Becerra was a member of the Congressional Hispanic Caucus, of which he served as chair during the 105th Congress.

Becerra was appointed assistant to the speaker of the House for the 110th Congress. He won his bid to succeed John Larson as vice chair in the 111th Congress, defeating Marcy Kaptur of Ohio by a vote of 175–67. Becerra successfully ran for a second term as vice chair in 2011 to serve during the 112th Congress. He served as chair of the House Democratic Caucus from 2013 to 2017.

====Abortion rights====
Becerra voted against H.R. 3541, the Prenatal Non-Discrimination Act (PRENDA), which would have imposed civil and criminal penalties on anyone knowingly attempting to perform a sex-selective abortion.

Becerra argued before the United States Court of Appeals for the Ninth Circuit that the Little Sisters of the Poor, a Catholic religious order, should be required to provide birth control services under the Affordable Care Act. In late 2020, arguing that the prosecution would discourage pregnant women from obtaining addiction treatment, Becerra urged the California Supreme Court to drop a murder charge against Chelsea Becker, a woman who had been arrested following a stillbirth in which methamphetamine was found in the fetus's system. He contended that the state's murder statute was intended to protect pregnant women from third-party violence, not to criminalize them for the outcomes of their own pregnancies.
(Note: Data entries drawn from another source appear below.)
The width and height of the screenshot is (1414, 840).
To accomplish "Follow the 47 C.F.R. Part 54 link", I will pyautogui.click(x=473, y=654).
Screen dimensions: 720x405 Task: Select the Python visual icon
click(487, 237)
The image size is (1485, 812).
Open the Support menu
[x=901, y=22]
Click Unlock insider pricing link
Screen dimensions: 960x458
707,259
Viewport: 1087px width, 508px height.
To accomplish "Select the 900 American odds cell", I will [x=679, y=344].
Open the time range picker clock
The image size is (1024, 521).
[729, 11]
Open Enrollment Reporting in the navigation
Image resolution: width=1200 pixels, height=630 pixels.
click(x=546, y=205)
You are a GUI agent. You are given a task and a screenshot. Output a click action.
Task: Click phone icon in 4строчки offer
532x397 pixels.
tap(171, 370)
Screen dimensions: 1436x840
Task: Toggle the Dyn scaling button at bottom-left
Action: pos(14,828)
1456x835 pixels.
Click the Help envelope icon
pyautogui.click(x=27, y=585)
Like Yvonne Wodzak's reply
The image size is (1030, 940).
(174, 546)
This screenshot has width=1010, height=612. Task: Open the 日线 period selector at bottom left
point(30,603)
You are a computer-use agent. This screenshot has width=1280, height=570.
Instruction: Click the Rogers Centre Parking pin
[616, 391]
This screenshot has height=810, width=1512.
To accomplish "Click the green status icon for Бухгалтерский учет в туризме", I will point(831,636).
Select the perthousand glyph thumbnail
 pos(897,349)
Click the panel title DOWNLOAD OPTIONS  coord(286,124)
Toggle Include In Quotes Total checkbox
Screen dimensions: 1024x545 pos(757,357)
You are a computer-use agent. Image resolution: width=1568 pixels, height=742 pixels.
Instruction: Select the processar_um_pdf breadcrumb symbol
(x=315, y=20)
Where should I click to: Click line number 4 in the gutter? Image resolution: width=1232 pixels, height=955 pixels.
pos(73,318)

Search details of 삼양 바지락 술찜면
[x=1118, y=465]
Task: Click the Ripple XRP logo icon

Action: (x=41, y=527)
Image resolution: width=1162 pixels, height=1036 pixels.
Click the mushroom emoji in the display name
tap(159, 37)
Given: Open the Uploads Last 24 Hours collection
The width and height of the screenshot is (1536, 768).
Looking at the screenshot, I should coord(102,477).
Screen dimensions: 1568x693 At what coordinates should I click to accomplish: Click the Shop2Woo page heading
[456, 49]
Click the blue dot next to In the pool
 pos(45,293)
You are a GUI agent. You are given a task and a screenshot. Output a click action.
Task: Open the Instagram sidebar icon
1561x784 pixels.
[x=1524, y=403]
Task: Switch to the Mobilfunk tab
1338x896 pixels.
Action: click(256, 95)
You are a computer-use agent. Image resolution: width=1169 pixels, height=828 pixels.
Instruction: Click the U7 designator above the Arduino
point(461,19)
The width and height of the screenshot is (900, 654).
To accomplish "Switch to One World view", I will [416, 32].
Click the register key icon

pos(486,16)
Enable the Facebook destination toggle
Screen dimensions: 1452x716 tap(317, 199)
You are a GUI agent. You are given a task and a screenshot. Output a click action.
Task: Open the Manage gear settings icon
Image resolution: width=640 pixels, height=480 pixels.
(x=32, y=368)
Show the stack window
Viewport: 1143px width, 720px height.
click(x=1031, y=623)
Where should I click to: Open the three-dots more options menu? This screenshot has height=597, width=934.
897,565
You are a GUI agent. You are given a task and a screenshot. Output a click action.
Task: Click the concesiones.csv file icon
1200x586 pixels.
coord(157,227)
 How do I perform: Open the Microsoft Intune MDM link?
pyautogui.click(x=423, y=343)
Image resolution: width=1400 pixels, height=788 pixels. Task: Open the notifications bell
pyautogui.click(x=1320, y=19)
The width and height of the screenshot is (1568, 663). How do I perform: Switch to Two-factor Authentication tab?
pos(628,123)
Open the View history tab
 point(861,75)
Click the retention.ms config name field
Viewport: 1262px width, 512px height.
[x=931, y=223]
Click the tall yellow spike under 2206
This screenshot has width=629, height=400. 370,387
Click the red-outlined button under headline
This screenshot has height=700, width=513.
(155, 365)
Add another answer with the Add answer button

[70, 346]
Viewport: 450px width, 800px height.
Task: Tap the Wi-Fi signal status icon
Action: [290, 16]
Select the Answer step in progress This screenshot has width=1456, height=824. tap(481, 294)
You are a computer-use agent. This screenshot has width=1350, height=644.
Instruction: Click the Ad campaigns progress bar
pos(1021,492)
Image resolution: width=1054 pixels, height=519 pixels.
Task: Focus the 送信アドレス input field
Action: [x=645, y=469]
==== 2001 Los Angeles mayoral election ====

Becerra ran for mayor of Los Angeles in 2001. He finished with 6% of the primary vote.

==== Consideration for federal government positions ====
In 2008, Becerra was considered for the position of U.S. trade representative in the administration of President-elect Obama. While it was reported that he had already accepted, he announced on December 15 that he would not accept the position.

Becerra was on the shortlist of presumptive Democratic presidential nominee Hillary Clinton for the vice presidential nomination in 2016. Senator Tim Kaine was eventually chosen.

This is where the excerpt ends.